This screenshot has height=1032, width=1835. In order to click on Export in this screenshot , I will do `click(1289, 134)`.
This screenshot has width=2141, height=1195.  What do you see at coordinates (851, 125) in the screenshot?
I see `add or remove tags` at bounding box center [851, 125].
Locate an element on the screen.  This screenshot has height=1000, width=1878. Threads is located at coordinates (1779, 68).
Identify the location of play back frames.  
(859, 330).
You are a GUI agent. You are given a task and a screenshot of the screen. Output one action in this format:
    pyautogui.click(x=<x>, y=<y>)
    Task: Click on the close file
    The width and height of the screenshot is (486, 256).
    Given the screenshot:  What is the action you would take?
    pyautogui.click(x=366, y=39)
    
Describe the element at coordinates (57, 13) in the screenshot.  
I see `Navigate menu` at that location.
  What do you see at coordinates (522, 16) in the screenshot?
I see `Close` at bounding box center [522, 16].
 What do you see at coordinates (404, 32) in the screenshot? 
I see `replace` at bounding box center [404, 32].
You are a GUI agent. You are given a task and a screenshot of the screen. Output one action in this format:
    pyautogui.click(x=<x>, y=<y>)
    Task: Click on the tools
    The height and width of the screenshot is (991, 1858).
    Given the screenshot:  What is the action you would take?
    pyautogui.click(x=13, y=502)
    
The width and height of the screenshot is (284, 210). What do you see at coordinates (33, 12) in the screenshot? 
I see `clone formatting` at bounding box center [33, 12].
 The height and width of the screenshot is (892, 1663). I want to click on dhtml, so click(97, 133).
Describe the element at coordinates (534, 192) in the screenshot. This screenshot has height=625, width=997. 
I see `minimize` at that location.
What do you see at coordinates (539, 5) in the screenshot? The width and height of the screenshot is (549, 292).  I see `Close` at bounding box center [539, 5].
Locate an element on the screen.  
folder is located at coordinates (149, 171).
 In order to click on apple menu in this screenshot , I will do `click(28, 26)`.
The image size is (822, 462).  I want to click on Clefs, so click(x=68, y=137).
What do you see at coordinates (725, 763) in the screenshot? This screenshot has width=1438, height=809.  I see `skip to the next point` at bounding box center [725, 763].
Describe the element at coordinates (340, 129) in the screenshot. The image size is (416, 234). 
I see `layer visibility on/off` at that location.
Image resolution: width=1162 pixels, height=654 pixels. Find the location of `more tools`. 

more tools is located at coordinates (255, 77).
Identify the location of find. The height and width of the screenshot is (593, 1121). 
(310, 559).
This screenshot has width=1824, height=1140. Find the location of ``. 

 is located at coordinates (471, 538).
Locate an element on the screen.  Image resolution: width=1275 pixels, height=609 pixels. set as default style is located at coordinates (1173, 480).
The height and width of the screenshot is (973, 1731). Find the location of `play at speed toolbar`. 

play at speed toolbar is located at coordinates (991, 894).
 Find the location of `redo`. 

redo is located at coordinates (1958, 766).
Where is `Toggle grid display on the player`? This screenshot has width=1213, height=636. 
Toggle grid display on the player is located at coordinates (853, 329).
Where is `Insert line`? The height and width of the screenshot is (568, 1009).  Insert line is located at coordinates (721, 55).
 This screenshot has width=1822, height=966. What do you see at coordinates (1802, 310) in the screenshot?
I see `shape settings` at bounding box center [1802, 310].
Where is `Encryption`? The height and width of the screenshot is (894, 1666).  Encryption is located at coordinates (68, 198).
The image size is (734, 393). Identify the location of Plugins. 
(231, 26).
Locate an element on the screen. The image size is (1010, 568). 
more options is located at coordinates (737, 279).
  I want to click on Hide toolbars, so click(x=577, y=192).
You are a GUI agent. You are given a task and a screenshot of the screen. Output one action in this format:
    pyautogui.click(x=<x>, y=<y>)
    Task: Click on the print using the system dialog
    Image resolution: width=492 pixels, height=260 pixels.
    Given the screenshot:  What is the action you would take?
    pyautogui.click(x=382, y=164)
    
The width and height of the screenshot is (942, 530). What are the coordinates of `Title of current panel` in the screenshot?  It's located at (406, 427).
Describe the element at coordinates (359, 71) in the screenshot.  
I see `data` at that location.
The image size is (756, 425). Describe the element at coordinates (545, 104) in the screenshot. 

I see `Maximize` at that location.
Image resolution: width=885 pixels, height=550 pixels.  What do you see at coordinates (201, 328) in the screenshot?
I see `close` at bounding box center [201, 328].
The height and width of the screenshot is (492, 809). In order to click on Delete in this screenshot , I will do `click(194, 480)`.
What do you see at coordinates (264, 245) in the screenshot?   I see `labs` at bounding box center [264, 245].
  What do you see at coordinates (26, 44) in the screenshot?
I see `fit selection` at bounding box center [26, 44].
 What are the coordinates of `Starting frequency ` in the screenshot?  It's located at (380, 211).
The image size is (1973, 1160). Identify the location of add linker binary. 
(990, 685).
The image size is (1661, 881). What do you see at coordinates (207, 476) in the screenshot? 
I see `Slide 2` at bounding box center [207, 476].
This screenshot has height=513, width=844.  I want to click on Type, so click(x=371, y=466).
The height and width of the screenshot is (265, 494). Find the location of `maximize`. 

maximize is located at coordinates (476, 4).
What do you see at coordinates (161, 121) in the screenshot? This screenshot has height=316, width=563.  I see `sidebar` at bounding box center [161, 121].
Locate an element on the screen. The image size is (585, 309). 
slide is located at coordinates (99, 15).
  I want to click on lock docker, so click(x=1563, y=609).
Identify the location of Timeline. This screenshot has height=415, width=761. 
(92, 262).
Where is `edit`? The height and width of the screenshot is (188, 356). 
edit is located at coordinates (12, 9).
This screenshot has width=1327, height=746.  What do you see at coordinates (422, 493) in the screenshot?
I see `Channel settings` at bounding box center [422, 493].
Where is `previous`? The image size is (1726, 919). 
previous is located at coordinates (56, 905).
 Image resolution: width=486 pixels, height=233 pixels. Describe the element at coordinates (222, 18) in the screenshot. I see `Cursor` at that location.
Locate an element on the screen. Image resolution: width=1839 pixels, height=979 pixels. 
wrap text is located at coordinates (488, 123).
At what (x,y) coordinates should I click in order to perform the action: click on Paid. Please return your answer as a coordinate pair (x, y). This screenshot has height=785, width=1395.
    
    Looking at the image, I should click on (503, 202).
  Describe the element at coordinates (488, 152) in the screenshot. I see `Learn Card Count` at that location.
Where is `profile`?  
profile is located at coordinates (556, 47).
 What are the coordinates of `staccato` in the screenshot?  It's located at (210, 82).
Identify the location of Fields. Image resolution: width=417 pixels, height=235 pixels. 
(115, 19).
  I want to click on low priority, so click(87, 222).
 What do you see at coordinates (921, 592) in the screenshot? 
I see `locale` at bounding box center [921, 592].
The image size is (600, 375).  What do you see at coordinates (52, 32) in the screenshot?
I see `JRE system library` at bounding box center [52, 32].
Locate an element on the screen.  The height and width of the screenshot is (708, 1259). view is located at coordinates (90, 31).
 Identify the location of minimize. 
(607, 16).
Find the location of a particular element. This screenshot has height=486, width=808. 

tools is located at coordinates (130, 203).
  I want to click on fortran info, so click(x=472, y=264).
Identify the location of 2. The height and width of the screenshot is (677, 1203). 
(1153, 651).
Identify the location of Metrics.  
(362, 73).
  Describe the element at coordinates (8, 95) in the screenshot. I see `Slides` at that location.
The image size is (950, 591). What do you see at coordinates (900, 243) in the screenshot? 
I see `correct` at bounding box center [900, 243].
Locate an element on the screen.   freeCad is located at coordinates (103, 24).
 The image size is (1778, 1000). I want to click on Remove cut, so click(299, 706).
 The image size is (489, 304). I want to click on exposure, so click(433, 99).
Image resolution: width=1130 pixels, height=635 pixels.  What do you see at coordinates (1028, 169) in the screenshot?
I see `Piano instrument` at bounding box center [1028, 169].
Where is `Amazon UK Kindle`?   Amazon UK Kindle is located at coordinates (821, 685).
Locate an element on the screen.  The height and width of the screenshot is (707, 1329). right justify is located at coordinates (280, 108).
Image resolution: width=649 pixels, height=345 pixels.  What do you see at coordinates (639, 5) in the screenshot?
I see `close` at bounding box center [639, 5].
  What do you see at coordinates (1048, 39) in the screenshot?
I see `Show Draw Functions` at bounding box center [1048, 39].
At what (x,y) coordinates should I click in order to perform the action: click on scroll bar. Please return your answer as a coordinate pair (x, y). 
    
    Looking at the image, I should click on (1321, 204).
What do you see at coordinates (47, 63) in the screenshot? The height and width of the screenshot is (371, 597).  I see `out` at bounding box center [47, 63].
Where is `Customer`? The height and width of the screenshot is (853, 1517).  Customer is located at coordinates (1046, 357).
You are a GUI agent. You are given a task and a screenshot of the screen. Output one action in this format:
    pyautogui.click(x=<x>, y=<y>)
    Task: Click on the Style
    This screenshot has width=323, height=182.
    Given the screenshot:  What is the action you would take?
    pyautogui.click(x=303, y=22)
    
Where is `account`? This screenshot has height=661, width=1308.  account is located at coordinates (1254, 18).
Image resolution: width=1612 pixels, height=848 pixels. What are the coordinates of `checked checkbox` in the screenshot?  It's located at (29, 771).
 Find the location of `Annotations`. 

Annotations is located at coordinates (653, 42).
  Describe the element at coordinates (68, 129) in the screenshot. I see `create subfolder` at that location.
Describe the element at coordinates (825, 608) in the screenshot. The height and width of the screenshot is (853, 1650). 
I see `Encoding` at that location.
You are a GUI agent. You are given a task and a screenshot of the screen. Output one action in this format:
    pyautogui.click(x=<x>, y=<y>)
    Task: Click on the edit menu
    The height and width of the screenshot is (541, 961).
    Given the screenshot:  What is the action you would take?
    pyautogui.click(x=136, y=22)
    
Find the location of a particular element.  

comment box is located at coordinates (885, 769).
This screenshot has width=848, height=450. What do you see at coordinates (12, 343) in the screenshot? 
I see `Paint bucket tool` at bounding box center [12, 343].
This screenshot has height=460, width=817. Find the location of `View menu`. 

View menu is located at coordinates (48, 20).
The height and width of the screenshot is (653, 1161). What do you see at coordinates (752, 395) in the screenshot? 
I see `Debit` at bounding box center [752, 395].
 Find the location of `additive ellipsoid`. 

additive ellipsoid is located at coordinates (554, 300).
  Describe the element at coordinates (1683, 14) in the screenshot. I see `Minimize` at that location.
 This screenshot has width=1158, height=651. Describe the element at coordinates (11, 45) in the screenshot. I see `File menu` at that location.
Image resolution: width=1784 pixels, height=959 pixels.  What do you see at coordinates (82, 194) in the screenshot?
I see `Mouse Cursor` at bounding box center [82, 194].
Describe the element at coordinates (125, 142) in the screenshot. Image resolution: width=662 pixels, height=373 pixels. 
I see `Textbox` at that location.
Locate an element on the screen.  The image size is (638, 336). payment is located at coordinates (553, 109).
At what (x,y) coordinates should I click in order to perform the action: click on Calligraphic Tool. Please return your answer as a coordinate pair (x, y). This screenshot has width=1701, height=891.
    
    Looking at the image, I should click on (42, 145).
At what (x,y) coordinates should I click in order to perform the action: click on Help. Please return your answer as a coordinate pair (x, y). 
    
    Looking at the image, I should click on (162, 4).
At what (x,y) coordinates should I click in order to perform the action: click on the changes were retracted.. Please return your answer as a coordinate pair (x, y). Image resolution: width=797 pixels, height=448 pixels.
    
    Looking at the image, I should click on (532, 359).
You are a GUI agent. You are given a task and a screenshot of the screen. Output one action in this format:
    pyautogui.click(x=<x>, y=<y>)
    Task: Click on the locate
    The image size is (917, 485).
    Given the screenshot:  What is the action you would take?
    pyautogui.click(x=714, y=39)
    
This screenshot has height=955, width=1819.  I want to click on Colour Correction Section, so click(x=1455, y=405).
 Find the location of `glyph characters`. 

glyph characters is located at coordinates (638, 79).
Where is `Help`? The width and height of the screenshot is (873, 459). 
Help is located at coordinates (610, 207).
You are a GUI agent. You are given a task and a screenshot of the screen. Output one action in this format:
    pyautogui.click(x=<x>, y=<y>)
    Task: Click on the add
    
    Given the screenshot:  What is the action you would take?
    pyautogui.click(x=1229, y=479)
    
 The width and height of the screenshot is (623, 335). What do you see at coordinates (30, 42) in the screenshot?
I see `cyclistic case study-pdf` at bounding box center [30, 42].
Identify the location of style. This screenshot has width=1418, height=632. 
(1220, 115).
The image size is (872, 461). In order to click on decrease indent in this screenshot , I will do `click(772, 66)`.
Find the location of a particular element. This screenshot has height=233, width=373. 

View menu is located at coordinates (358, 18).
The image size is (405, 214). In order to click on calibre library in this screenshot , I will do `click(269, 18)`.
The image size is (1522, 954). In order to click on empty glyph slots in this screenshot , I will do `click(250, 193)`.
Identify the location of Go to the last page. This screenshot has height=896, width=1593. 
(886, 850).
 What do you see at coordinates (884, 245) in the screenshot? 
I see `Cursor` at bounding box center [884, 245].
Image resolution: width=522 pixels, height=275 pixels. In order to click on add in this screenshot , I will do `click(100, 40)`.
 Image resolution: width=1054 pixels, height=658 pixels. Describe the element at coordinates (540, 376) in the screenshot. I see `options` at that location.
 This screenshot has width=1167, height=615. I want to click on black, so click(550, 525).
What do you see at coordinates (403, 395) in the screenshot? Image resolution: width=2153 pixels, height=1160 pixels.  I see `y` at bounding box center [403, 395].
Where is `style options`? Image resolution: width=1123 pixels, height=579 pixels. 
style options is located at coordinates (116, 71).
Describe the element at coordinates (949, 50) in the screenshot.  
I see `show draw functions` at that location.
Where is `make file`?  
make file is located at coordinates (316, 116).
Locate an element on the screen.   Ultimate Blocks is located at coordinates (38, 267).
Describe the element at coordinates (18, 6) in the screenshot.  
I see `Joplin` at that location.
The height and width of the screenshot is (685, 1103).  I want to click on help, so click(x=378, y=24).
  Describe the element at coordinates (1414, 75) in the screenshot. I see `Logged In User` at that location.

::::

# WHAT YOU SHOULD DO
Could you rewrite the material starting with the line containing "What do you see at coordinates (161, 121)" and going on through the line containing "Image resolution: width=486", replacing "Identify the location of" with "Find the position of" and leaving everything else unchanged?

# SOLUTION TO THE EXERCISE
What do you see at coordinates (161, 121) in the screenshot? This screenshot has height=316, width=563.  I see `sidebar` at bounding box center [161, 121].
Locate an element on the screen. The image size is (585, 309). 
slide is located at coordinates (99, 15).
  I want to click on lock docker, so click(x=1563, y=609).
Find the position of Timeline. This screenshot has height=415, width=761. 
(92, 262).
Where is `edit`? The height and width of the screenshot is (188, 356). 
edit is located at coordinates (12, 9).
This screenshot has width=1327, height=746.  What do you see at coordinates (422, 493) in the screenshot?
I see `Channel settings` at bounding box center [422, 493].
Where is `previous`? The image size is (1726, 919). 
previous is located at coordinates (56, 905).
 Image resolution: width=486 pixels, height=233 pixels. Describe the element at coordinates (222, 18) in the screenshot. I see `Cursor` at that location.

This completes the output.